• [Collected data entries]
+ + +
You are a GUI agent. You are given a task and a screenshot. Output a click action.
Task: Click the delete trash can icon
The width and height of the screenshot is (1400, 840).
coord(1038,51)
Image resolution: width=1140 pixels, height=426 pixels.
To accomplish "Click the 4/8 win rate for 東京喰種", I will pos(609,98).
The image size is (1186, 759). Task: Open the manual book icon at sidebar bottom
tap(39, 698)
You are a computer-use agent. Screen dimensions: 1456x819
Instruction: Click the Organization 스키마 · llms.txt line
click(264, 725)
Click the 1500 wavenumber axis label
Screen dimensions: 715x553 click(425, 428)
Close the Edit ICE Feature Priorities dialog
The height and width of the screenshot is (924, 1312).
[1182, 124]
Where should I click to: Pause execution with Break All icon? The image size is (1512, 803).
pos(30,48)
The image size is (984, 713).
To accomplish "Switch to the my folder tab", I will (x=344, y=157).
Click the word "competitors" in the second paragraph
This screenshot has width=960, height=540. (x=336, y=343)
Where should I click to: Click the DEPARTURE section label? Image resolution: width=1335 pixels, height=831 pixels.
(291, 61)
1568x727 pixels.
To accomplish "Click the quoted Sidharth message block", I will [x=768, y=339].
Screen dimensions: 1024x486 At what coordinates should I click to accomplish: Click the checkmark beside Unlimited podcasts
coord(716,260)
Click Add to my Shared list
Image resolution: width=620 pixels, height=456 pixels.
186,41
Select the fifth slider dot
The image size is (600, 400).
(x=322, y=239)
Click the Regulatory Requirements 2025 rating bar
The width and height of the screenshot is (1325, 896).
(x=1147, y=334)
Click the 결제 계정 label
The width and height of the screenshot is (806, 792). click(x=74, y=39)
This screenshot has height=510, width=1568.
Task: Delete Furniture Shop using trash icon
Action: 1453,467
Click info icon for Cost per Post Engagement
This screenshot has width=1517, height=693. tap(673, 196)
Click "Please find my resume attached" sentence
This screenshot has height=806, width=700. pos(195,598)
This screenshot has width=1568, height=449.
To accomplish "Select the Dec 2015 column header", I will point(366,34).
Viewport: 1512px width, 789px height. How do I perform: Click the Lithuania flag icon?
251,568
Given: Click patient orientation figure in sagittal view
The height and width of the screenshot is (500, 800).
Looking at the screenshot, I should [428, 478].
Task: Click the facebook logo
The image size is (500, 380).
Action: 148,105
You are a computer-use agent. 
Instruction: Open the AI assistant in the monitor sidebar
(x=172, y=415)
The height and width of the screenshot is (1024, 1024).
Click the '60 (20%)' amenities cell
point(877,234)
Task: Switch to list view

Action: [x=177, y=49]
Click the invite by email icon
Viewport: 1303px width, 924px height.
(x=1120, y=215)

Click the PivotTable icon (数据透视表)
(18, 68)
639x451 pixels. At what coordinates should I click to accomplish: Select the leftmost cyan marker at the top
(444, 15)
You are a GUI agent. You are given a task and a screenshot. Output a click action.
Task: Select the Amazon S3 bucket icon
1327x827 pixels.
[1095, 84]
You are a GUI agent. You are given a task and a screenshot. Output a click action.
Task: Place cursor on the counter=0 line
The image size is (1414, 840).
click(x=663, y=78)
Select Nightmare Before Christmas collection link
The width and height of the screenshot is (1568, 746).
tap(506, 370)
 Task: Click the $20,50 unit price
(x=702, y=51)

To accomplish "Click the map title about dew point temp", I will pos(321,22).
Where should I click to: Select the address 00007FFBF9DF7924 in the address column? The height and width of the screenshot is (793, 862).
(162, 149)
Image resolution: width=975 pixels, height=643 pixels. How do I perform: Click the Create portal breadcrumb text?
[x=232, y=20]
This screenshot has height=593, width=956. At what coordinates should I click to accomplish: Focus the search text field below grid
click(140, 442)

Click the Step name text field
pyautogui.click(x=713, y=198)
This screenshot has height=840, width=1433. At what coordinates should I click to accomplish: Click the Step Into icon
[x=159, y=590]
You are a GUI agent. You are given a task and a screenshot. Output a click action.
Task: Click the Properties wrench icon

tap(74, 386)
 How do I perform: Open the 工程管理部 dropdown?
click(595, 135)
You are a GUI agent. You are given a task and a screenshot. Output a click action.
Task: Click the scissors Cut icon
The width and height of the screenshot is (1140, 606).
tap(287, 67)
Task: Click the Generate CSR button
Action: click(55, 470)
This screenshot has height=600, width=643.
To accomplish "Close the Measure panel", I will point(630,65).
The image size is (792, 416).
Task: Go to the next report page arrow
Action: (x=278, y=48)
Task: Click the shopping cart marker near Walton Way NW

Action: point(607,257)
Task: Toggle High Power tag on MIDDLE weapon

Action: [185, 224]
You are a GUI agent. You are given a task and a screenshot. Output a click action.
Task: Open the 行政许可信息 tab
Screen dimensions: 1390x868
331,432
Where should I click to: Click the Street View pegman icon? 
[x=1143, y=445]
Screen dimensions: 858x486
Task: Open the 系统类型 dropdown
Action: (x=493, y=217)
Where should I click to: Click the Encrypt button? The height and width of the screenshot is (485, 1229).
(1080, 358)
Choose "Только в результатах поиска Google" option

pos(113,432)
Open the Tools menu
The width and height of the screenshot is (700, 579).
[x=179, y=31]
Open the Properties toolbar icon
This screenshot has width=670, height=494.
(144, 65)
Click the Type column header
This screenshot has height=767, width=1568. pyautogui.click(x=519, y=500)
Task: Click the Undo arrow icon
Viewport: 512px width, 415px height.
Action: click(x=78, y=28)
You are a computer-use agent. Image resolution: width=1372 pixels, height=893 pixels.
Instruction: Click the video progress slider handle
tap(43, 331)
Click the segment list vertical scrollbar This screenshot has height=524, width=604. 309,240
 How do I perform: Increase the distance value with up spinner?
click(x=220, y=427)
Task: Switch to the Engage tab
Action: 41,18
+ + +
• [What to work on]
Rewrite all of the items with "Screen resolution:" substituted for every occurrence of "Image resolution:", keeping everything else the same.

• [Exercise output]
You are a GUI agent. You are given a task and a screenshot. Output a click action.
Task: Click the delete trash can icon
The width and height of the screenshot is (1400, 840).
coord(1038,51)
Screen resolution: width=1140 pixels, height=426 pixels.
To accomplish "Click the 4/8 win rate for 東京喰種", I will pos(609,98).
The image size is (1186, 759). Task: Open the manual book icon at sidebar bottom
tap(39, 698)
You are a computer-use agent. Screen dimensions: 1456x819
Instruction: Click the Organization 스키마 · llms.txt line
click(264, 725)
Click the 1500 wavenumber axis label
Screen dimensions: 715x553 click(425, 428)
Close the Edit ICE Feature Priorities dialog
The height and width of the screenshot is (924, 1312).
[1182, 124]
Where should I click to: Pause execution with Break All icon? The image size is (1512, 803).
pos(30,48)
The image size is (984, 713).
To accomplish "Switch to the my folder tab", I will (x=344, y=157).
Click the word "competitors" in the second paragraph
This screenshot has width=960, height=540. (x=336, y=343)
Where should I click to: Click the DEPARTURE section label? Screen resolution: width=1335 pixels, height=831 pixels.
(291, 61)
1568x727 pixels.
To accomplish "Click the quoted Sidharth message block", I will [x=768, y=339].
Screen dimensions: 1024x486 At what coordinates should I click to accomplish: Click the checkmark beside Unlimited podcasts
coord(716,260)
Click Add to my Shared list
Screen resolution: width=620 pixels, height=456 pixels.
186,41
Select the fifth slider dot
The image size is (600, 400).
(x=322, y=239)
Click the Regulatory Requirements 2025 rating bar
The width and height of the screenshot is (1325, 896).
(x=1147, y=334)
Click the 결제 계정 label
The width and height of the screenshot is (806, 792). click(x=74, y=39)
This screenshot has height=510, width=1568.
Task: Delete Furniture Shop using trash icon
Action: 1453,467
Click info icon for Cost per Post Engagement
This screenshot has width=1517, height=693. tap(673, 196)
Click "Please find my resume attached" sentence
This screenshot has height=806, width=700. pos(195,598)
This screenshot has width=1568, height=449.
To accomplish "Select the Dec 2015 column header", I will point(366,34).
Viewport: 1512px width, 789px height. How do I perform: Click the Lithuania flag icon?
251,568
Given: Click patient orientation figure in sagittal view
The height and width of the screenshot is (500, 800).
Looking at the screenshot, I should [428, 478].
Task: Click the facebook logo
The image size is (500, 380).
Action: 148,105
You are a computer-use agent. 
Instruction: Open the AI assistant in the monitor sidebar
(x=172, y=415)
The height and width of the screenshot is (1024, 1024).
Click the '60 (20%)' amenities cell
point(877,234)
Task: Switch to list view

Action: [x=177, y=49]
Click the invite by email icon
Viewport: 1303px width, 924px height.
(x=1120, y=215)

Click the PivotTable icon (数据透视表)
(18, 68)
639x451 pixels. At what coordinates should I click to accomplish: Select the leftmost cyan marker at the top
(444, 15)
You are a GUI agent. You are given a task and a screenshot. Output a click action.
Task: Select the Amazon S3 bucket icon
1327x827 pixels.
[1095, 84]
You are a GUI agent. You are given a task and a screenshot. Output a click action.
Task: Place cursor on the counter=0 line
The image size is (1414, 840).
click(x=663, y=78)
Select Nightmare Before Christmas collection link
The width and height of the screenshot is (1568, 746).
tap(506, 370)
 Task: Click the $20,50 unit price
(x=702, y=51)

To accomplish "Click the map title about dew point temp", I will pos(321,22).
Where should I click to: Select the address 00007FFBF9DF7924 in the address column? The height and width of the screenshot is (793, 862).
(162, 149)
Screen resolution: width=975 pixels, height=643 pixels. How do I perform: Click the Create portal breadcrumb text?
[x=232, y=20]
This screenshot has height=593, width=956. At what coordinates should I click to accomplish: Focus the search text field below grid
click(140, 442)

Click the Step name text field
pyautogui.click(x=713, y=198)
This screenshot has height=840, width=1433. At what coordinates should I click to accomplish: Click the Step Into icon
[x=159, y=590]
You are a GUI agent. You are given a task and a screenshot. Output a click action.
Task: Click the Properties wrench icon

tap(74, 386)
 How do I perform: Open the 工程管理部 dropdown?
click(595, 135)
You are a GUI agent. You are given a task and a screenshot. Output a click action.
Task: Click the scissors Cut icon
The width and height of the screenshot is (1140, 606).
tap(287, 67)
Task: Click the Generate CSR button
Action: click(55, 470)
This screenshot has height=600, width=643.
To accomplish "Close the Measure panel", I will point(630,65).
The image size is (792, 416).
Task: Go to the next report page arrow
Action: (x=278, y=48)
Task: Click the shopping cart marker near Walton Way NW

Action: point(607,257)
Task: Toggle High Power tag on MIDDLE weapon

Action: [185, 224]
You are a GUI agent. You are given a task and a screenshot. Output a click action.
Task: Open the 行政许可信息 tab
Screen dimensions: 1390x868
331,432
Where should I click to: Click the Street View pegman icon? 
[x=1143, y=445]
Screen dimensions: 858x486
Task: Open the 系统类型 dropdown
Action: (x=493, y=217)
Where should I click to: Click the Encrypt button? The height and width of the screenshot is (485, 1229).
(1080, 358)
Choose "Только в результатах поиска Google" option

pos(113,432)
Open the Tools menu
The width and height of the screenshot is (700, 579).
[x=179, y=31]
Open the Properties toolbar icon
This screenshot has width=670, height=494.
(144, 65)
Click the Type column header
This screenshot has height=767, width=1568. pyautogui.click(x=519, y=500)
Task: Click the Undo arrow icon
Viewport: 512px width, 415px height.
Action: click(x=78, y=28)
You are a computer-use agent. Screen resolution: width=1372 pixels, height=893 pixels.
Instruction: Click the video progress slider handle
tap(43, 331)
Click the segment list vertical scrollbar This screenshot has height=524, width=604. 309,240
 How do I perform: Increase the distance value with up spinner?
click(x=220, y=427)
Task: Switch to the Engage tab
Action: 41,18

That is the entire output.